YOUR GOAL: Please output the data exactly, without omitting anything.
*** RECORDS SHOWN
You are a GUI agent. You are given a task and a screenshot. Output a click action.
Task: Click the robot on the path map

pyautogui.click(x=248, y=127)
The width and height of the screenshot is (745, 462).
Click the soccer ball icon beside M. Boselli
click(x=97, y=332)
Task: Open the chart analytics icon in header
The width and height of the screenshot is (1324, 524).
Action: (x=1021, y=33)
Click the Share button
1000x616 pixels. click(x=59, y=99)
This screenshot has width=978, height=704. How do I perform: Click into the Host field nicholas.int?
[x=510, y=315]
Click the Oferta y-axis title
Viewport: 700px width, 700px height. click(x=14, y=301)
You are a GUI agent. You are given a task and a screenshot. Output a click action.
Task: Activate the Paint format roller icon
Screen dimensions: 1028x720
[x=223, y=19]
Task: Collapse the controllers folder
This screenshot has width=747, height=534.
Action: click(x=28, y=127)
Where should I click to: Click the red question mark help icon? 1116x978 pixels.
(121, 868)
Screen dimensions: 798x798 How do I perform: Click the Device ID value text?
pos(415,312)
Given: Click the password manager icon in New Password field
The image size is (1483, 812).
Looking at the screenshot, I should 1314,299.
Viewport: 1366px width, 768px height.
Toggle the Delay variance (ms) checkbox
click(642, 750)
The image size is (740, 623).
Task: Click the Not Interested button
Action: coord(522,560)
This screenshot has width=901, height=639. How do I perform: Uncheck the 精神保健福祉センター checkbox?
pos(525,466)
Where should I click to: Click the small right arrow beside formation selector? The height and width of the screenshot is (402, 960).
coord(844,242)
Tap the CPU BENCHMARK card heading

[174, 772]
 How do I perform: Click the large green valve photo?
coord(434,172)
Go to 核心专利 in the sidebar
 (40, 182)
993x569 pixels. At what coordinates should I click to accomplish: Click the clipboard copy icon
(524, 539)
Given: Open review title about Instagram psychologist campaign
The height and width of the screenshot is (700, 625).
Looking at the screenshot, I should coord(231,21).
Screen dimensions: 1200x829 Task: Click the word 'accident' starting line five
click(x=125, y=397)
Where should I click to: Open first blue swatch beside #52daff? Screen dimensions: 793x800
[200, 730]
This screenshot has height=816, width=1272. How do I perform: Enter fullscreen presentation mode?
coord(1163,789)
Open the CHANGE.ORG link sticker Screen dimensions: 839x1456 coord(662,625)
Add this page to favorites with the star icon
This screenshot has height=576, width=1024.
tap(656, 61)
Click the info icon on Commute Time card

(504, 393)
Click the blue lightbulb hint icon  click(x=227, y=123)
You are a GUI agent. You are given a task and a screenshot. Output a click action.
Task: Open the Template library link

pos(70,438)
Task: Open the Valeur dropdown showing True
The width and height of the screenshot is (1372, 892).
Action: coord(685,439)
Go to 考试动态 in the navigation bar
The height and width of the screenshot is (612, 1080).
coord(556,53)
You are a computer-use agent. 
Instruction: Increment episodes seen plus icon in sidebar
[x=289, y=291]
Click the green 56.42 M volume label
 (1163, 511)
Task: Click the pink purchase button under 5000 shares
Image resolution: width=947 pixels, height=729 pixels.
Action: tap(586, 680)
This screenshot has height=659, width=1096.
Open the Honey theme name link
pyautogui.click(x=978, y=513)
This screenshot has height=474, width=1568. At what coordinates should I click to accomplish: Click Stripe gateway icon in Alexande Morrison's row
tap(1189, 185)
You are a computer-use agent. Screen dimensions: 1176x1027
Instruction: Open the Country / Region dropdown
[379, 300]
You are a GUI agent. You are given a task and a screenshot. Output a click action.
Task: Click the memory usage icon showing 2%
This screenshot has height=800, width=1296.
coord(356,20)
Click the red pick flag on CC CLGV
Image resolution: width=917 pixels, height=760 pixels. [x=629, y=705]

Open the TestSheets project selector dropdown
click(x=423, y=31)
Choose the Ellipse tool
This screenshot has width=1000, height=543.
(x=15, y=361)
******
ANSWER BELOW:
You are a GUI agent. You are given a task and a screenshot. Output a click action.
Task: Click the robot on the path map

pyautogui.click(x=248, y=127)
The width and height of the screenshot is (745, 462).
Click the soccer ball icon beside M. Boselli
click(x=97, y=332)
Task: Open the chart analytics icon in header
The width and height of the screenshot is (1324, 524).
Action: (x=1021, y=33)
Click the Share button
1000x616 pixels. click(x=59, y=99)
This screenshot has width=978, height=704. How do I perform: Click into the Host field nicholas.int?
[x=510, y=315]
Click the Oferta y-axis title
Viewport: 700px width, 700px height. click(x=14, y=301)
You are a GUI agent. You are given a task and a screenshot. Output a click action.
Task: Activate the Paint format roller icon
Screen dimensions: 1028x720
[x=223, y=19]
Task: Collapse the controllers folder
This screenshot has width=747, height=534.
Action: click(x=28, y=127)
Where should I click to: Click the red question mark help icon? 1116x978 pixels.
(121, 868)
Screen dimensions: 798x798 How do I perform: Click the Device ID value text?
pos(415,312)
Given: Click the password manager icon in New Password field
The image size is (1483, 812).
Looking at the screenshot, I should 1314,299.
Viewport: 1366px width, 768px height.
Toggle the Delay variance (ms) checkbox
click(642, 750)
The image size is (740, 623).
Task: Click the Not Interested button
Action: coord(522,560)
This screenshot has width=901, height=639. How do I perform: Uncheck the 精神保健福祉センター checkbox?
pos(525,466)
Where should I click to: Click the small right arrow beside formation selector? The height and width of the screenshot is (402, 960).
coord(844,242)
Tap the CPU BENCHMARK card heading

[174, 772]
 How do I perform: Click the large green valve photo?
coord(434,172)
Go to 核心专利 in the sidebar
 (40, 182)
993x569 pixels. At what coordinates should I click to accomplish: Click the clipboard copy icon
(524, 539)
Given: Open review title about Instagram psychologist campaign
The height and width of the screenshot is (700, 625).
Looking at the screenshot, I should coord(231,21).
Screen dimensions: 1200x829 Task: Click the word 'accident' starting line five
click(x=125, y=397)
Where should I click to: Open first blue swatch beside #52daff? Screen dimensions: 793x800
[200, 730]
This screenshot has height=816, width=1272. How do I perform: Enter fullscreen presentation mode?
coord(1163,789)
Open the CHANGE.ORG link sticker Screen dimensions: 839x1456 coord(662,625)
Add this page to favorites with the star icon
This screenshot has height=576, width=1024.
tap(656, 61)
Click the info icon on Commute Time card

(504, 393)
Click the blue lightbulb hint icon  click(x=227, y=123)
You are a GUI agent. You are given a task and a screenshot. Output a click action.
Task: Open the Template library link

pos(70,438)
Task: Open the Valeur dropdown showing True
The width and height of the screenshot is (1372, 892).
Action: coord(685,439)
Go to 考试动态 in the navigation bar
The height and width of the screenshot is (612, 1080).
coord(556,53)
You are a computer-use agent. 
Instruction: Increment episodes seen plus icon in sidebar
[x=289, y=291]
Click the green 56.42 M volume label
 (1163, 511)
Task: Click the pink purchase button under 5000 shares
Image resolution: width=947 pixels, height=729 pixels.
Action: tap(586, 680)
This screenshot has height=659, width=1096.
Open the Honey theme name link
pyautogui.click(x=978, y=513)
This screenshot has height=474, width=1568. At what coordinates should I click to accomplish: Click Stripe gateway icon in Alexande Morrison's row
tap(1189, 185)
You are a computer-use agent. Screen dimensions: 1176x1027
Instruction: Open the Country / Region dropdown
[379, 300]
You are a GUI agent. You are given a task and a screenshot. Output a click action.
Task: Click the memory usage icon showing 2%
This screenshot has height=800, width=1296.
coord(356,20)
Click the red pick flag on CC CLGV
Image resolution: width=917 pixels, height=760 pixels. [x=629, y=705]

Open the TestSheets project selector dropdown
click(x=423, y=31)
Choose the Ellipse tool
This screenshot has width=1000, height=543.
(x=15, y=361)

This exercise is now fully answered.